-- begin --

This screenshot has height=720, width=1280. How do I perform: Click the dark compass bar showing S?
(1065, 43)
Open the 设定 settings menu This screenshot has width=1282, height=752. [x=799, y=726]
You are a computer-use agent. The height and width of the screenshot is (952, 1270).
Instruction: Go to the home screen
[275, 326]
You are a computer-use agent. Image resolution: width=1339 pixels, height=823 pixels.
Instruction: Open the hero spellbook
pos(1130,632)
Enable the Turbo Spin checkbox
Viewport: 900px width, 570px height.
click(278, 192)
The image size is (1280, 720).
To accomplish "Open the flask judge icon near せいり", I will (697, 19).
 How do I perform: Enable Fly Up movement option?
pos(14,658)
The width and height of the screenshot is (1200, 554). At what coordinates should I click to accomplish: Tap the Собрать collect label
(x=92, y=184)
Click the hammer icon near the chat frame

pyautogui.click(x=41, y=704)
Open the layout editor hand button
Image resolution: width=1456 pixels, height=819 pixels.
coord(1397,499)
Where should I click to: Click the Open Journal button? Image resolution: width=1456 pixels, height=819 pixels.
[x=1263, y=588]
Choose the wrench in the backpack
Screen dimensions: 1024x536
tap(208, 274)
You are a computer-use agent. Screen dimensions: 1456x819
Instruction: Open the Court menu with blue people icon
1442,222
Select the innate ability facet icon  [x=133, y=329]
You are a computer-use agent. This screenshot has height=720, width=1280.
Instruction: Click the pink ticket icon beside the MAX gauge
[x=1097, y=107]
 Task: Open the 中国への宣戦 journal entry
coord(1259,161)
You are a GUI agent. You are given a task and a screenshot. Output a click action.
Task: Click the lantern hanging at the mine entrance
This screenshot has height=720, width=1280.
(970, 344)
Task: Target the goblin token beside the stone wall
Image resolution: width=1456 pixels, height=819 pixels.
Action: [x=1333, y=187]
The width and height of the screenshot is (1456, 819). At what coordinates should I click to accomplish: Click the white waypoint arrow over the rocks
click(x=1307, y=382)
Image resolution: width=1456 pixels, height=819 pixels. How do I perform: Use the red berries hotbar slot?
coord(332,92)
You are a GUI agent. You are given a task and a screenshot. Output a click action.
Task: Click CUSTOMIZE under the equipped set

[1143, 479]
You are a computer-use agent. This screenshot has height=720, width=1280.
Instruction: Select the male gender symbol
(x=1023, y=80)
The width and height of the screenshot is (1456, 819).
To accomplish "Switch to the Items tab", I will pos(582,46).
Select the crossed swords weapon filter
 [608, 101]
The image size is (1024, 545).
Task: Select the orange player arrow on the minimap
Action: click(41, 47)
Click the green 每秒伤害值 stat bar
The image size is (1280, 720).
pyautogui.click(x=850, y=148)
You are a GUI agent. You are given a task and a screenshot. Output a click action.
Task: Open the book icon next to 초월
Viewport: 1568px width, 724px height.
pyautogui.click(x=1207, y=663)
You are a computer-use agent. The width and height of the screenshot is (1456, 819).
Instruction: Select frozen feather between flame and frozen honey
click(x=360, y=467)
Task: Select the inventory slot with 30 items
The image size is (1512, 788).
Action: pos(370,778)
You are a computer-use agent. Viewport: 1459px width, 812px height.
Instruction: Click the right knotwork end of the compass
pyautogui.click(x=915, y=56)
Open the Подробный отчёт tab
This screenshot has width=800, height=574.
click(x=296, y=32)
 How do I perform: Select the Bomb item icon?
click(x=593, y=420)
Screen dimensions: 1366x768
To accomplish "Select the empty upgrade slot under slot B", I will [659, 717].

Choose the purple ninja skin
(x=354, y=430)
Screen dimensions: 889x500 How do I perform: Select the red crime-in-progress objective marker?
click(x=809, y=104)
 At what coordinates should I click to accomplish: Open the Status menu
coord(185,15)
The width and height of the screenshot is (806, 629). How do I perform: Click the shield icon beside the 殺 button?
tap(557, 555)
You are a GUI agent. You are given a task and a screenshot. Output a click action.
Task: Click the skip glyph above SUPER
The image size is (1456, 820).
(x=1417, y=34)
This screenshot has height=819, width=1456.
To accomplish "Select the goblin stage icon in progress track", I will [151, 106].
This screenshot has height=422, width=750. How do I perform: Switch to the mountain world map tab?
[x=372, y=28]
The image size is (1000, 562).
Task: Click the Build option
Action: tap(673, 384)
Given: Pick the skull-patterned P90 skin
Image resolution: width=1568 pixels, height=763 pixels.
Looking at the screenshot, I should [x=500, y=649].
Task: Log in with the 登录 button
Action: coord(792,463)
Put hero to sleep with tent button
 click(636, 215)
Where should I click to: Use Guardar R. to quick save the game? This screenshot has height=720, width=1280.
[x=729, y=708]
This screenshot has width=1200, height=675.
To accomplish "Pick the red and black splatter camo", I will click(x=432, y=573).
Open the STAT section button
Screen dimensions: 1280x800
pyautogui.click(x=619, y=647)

-- end --

● **SHORT EXERCISE**: Resize the rows from the line with "You are a computer-use agent. Screen" to the line with "coord(1259,161)", both included. Write out every line again, requests too, but multiply each click coordinate in the answers by 1.05 and round it to a whole number, with halves rounding up.

● **EXERCISE ANSWER**:
You are a computer-use agent. Screen dimensions: 1456x819
Instruction: Open the Court menu with blue people icon
1514,233
Select the innate ability facet icon  [x=140, y=345]
You are a computer-use agent. This screenshot has height=720, width=1280.
Instruction: Click the pink ticket icon beside the MAX gauge
[x=1152, y=112]
 Task: Open the 中国への宣戦 journal entry
coord(1322,169)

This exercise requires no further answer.